備忘録

科学技術論を専門とする大学教員・研究者である林真理の教育、研究、生活雑記。はてなダイアリーから移行してきました。

UFJ資料隠し

 興味を持ったのは、三菱自動車のケースとよく似たところがあるからだ。といっても倫理の問題というより、人の心理の問題として関心がある。

http://www.yomiuri.co.jp/atmoney/mnews/20041008mh16.htm

を読むとわかるように、不正行為は大規模なものであって、多くの人がそれを手伝っており、さらに多くの人がそれを知っていただろう。
 そこで不思議なのは、こんなに大勢の社員に手伝わせておいて、そういう不正の情報が漏れないで済むと思っている人がいたらしい、ということである。この会社が特別なのではなく、三菱自動車の場合も似たようなことがあった。時代錯誤なのか、社員をわかっていないのか、どちらにしてもちょっと信じられない。
 フリーメールアドレスは簡単に取れるし、自分の電話から番号非通知でかけることだってできるのだから、匿名通報のための手段は容易に入手できる。
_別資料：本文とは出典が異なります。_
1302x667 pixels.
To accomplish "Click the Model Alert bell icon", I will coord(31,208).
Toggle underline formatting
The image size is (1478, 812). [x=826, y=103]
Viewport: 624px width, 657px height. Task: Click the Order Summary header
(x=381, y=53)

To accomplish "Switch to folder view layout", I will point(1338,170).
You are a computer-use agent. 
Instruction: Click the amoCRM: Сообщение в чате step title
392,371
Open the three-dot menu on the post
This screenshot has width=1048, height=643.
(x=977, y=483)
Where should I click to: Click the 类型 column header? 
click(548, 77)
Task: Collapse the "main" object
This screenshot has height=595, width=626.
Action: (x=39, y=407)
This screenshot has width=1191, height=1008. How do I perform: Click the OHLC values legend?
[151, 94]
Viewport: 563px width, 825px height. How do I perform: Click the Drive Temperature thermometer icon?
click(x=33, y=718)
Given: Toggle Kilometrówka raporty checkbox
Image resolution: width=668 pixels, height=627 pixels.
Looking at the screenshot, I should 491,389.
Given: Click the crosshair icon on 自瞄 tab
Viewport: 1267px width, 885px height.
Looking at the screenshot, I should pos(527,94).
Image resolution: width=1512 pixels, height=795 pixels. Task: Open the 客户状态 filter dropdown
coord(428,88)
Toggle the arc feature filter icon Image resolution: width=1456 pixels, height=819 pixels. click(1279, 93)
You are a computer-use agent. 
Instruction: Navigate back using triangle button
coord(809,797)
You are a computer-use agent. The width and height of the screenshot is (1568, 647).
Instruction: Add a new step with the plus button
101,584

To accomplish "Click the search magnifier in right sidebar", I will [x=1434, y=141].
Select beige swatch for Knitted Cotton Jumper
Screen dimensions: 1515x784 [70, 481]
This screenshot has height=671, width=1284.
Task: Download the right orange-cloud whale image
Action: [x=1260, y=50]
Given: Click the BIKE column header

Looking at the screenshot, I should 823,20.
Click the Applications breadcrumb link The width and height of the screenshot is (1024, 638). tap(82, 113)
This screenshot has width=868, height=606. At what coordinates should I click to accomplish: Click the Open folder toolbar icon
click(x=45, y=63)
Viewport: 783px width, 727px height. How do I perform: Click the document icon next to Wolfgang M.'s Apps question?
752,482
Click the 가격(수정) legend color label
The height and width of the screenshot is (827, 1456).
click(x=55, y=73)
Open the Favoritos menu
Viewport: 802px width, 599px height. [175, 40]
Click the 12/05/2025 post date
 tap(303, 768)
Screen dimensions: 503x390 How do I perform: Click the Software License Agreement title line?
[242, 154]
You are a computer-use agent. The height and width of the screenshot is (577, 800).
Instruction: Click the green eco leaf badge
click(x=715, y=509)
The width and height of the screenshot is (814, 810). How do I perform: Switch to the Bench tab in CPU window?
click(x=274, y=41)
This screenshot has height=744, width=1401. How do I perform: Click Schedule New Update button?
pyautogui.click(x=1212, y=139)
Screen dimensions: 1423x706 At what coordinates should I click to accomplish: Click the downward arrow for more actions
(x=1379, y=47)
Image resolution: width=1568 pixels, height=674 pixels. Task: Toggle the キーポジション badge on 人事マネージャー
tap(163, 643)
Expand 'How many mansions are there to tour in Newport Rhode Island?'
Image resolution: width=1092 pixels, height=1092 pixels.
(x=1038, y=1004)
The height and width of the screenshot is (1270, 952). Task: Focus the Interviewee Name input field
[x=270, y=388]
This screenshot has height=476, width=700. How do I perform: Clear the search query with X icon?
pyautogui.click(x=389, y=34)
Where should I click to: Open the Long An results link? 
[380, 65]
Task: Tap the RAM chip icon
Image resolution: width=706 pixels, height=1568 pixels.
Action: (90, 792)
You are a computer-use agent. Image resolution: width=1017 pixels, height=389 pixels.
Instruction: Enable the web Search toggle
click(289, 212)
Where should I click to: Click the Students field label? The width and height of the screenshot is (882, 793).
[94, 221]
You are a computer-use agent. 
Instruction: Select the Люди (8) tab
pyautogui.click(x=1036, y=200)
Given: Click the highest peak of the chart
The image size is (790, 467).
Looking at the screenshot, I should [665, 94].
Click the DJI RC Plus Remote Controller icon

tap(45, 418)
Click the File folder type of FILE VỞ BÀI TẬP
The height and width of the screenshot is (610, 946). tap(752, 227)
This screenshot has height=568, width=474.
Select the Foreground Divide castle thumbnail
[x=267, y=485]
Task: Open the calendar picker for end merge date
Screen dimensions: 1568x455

さらに、匿名掲示板や匿名サイトの氾濫からもわかるように、自分の名前を明かさないでいろいろな主張や意見をするということは、いまやあまり抵抗のあることではなくなっており、心理面での敷居も十分低いことが想像できる。
 こんな世の中で、検査逃れのための段ボール箱運びという反感を買う仕事をやらせておいて、正義感の強い今時の若者たちが黙っていられると考える方が普通の神経ではないというのが、普段大学生を相手にしている私の実感である。無意味な労力をかけることをいまどきの若者がいかに嫌悪するか、体験したことはないのだろうか。